NSData *keyData = [[NSData alloc] initWithBase64EncodedString:@"bGzWfQBj2lE4Znys" options:0];
NSData *initVectorData = [[NSData alloc] initWithBase64EncodedString:@"rTBECYNekKF+a1HR" options:0];

// setup contentData
    char cContentData[contentData.length];
    bzero(cContentData, sizeof(cContentData));
    [contentData getBytes:cContentData length:contentData.length];
    
    // tag
    NSMutableData *tag = [NSMutableData dataWithLength:kCCBlockSizeAES128];
    size_t tagLength = kCCBlockSizeAES128;
    
    IAGCipheredData *cipheredData = [[IAGCipheredData alloc] initWithCipheredBuffer:cContentData cipheredBufferLength:contentData.length authenticationTag:(__bridge const void * _Nonnull)(tag) authenticationTagLength:tagLength];
    
    NSData *plainData = [IAGAesGcm plainDataByAuthenticatedDecryptingCipheredData:cipheredData
                                                  withAdditionalAuthenticatedData:[@"" dataUsingEncoding:NSUTF8StringEncoding]
                                                             initializationVector:initVectorData
                                                                              key:keyData
                                                                            error:&error];

But return nil ... where is the issue ?

thanks a lot

Enrique de la Torre · Answer 7 · Mon Oct 09 2017 06:08:10 GMT+0800 (China Standard Time)

The error code reported in variable error is 2 which corresponds to enum value IAGErrorCodeAuthenticationTagsNotIdentical. What this means is that the authentication tag used to build cipheredData is not the same authentication tag returned when the data was ciphered in the first place.

Ignored the paragraph above, I let it there only because it is informative. I can not reproduce your problem because I do not know the content of variable contentData. Anyway, all the error codes directly generated by this library are listed in IAGError.h, enum IAGErrorCode. Please have a look and, at least, let me know which error code you get when you launch your test.

P.D.: I noticed that the keyData as well as the initVectorData are built with base64 strings while the additional authentication data is a UTF8 empty string.

Enrique de la Torre · Answer 8 · Tue Oct 10 2017 05:22:28 GMT+0800 (China Standard Time)

Hi @marinofaggiana, is it working now?

Anyway, I think I did not explain myself right when I made the last comment about the strings used to initialise keyData, initVectorData & the additional authentication data. I was wondering if the different formats of each of them: base64 & UTF8, was intentional or just a slip; I might be wrong but I think that usually all the strings are of the same type.

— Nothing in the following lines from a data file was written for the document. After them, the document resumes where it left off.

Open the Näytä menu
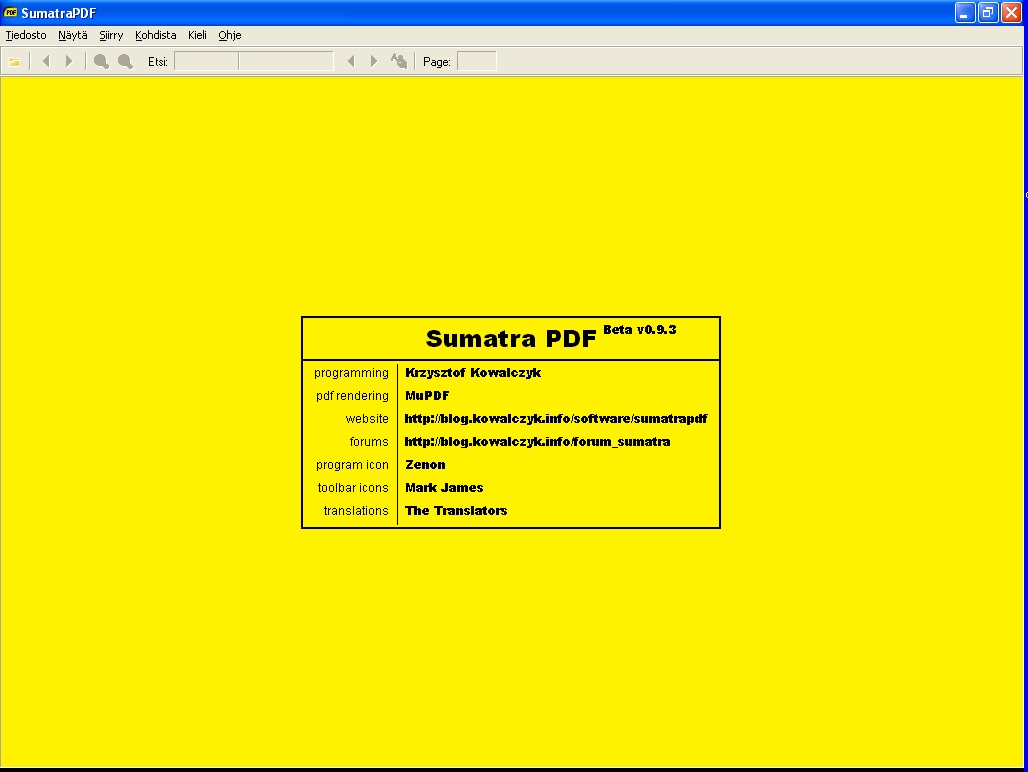The height and width of the screenshot is (772, 1028). coord(73,35)
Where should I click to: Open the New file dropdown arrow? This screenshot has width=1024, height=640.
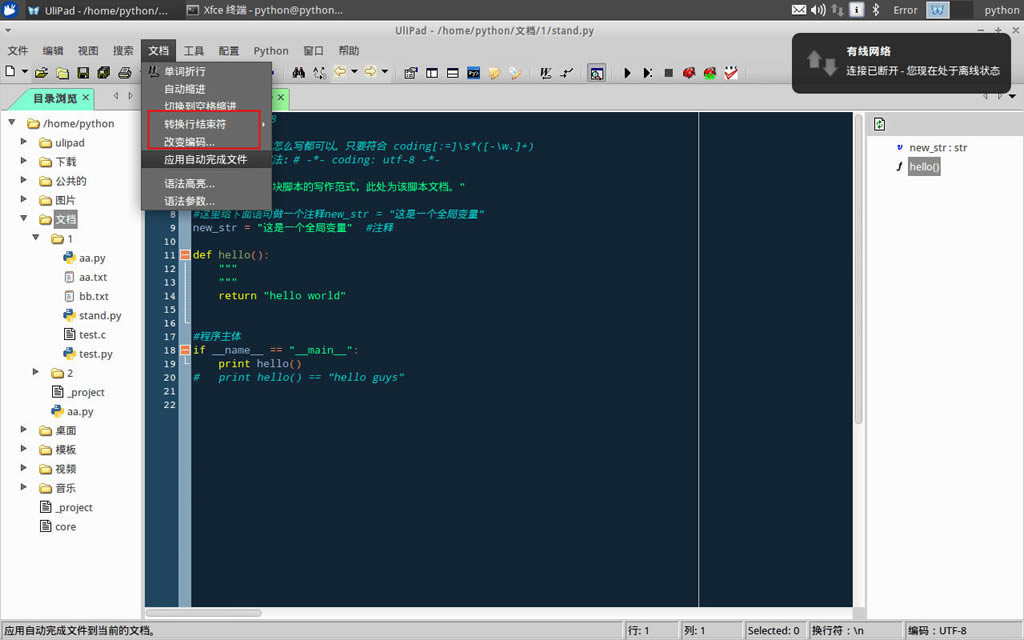coord(24,73)
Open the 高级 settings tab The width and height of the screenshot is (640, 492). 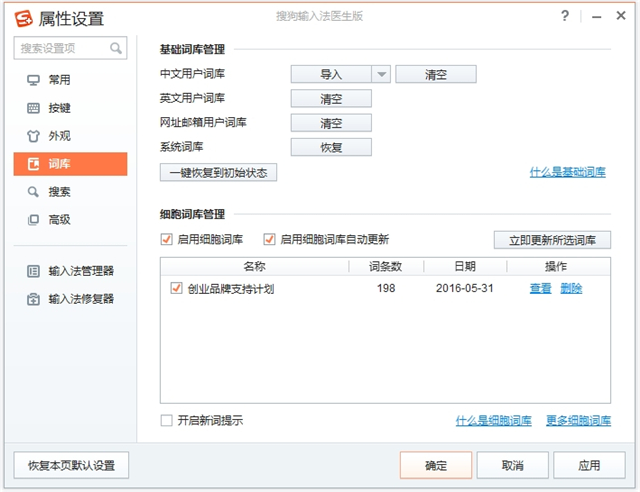(x=60, y=220)
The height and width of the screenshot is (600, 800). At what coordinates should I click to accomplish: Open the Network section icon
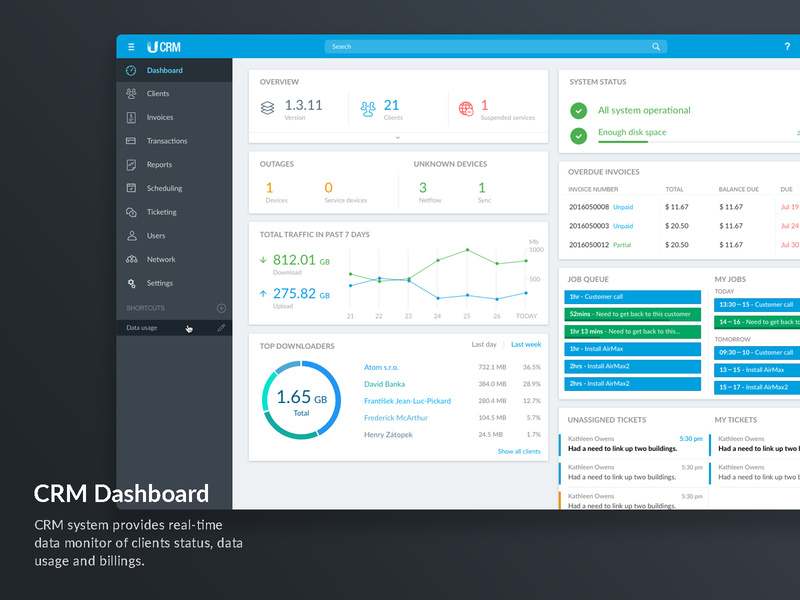[130, 259]
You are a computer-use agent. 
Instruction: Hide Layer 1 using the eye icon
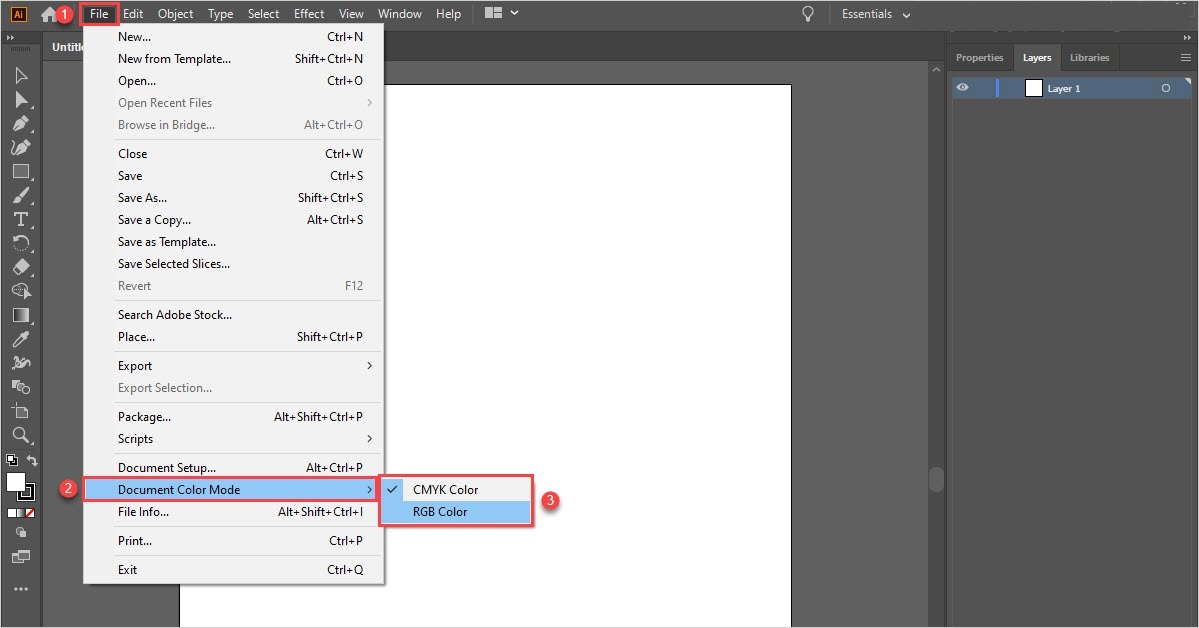point(962,88)
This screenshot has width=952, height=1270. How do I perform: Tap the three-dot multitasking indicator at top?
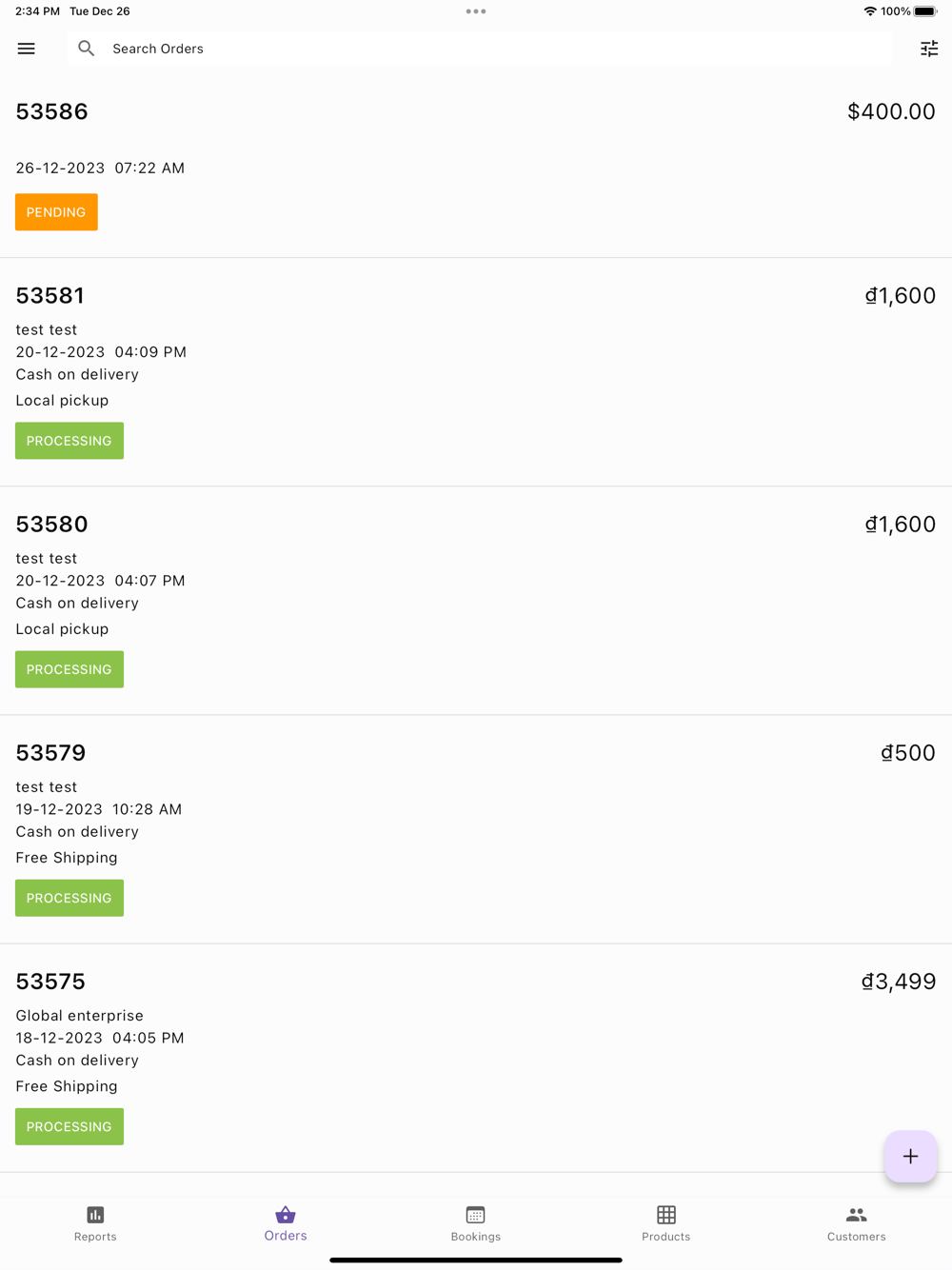[476, 11]
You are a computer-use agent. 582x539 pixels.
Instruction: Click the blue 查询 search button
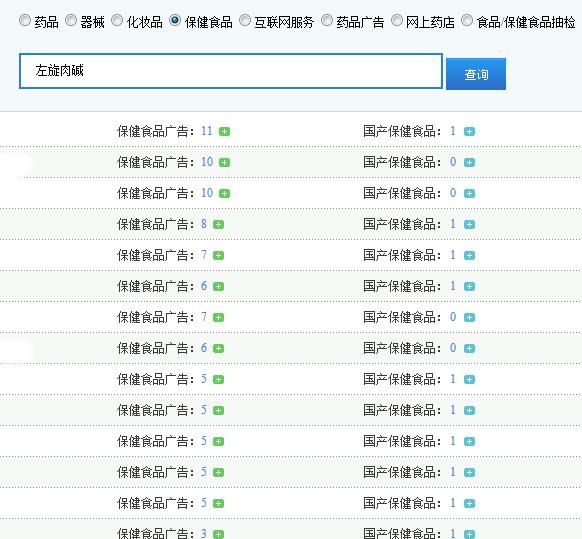(476, 74)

Also, in my first comment I said:

About your first comment, the additional authenticated data corresponds to the sixth and seventh parameter in CCCryptorGCM (starting on 0): nil (additional authenticated data buffer) & 0 (additional authenticated data length). As far as I can tell, this means you should pass an empty NSData instance to the corresponding method in AesGcm library.

What I meant by that was that the additional authentication data should be: NSData *additionalAuthenticationData = [NSData data];.

Carrying on with this, I just noticed a few things in the code you copied above:

You pointed that: key = "bGzWfQBj2lE4ZnysDWwsIg==" & iv = "rTBECYNekKF+a1HR7z32/Q==", however in the code we read: key = "bGzWfQBj2lE4Znys" & iv = "rTBECYNekKF+a1HR"
The variable tag is an empty NSMutableData instance, that is unlikely to work
And the tagLength should be of type IAGAuthenticationTagLength which defines the accepted authentication tag lengths: IAGAuthenticationTagLength128, IAGAuthenticationTagLength120, IAGAuthenticationTagLength112, IAGAuthenticationTagLength104 & IAGAuthenticationTagLength96

Enrique de la Torre · Answer 9 · Tue Oct 10 2017 05:25:06 GMT+0800 (China Standard Time)

If you are still having problems, consider creating a GitHub Gist that we can use to see share some code and better reproduce the issue.
On the other hand, if everything is OK now, let me know so I can close the issue.

Marino Faggiana · Answer 10 · Wed Oct 18 2017 19:13:32 GMT+0800 (China Standard Time)

Hi @indisoluble sorry for the delay, I have develop a wrapper with openSSL, thanks a lot for you availability.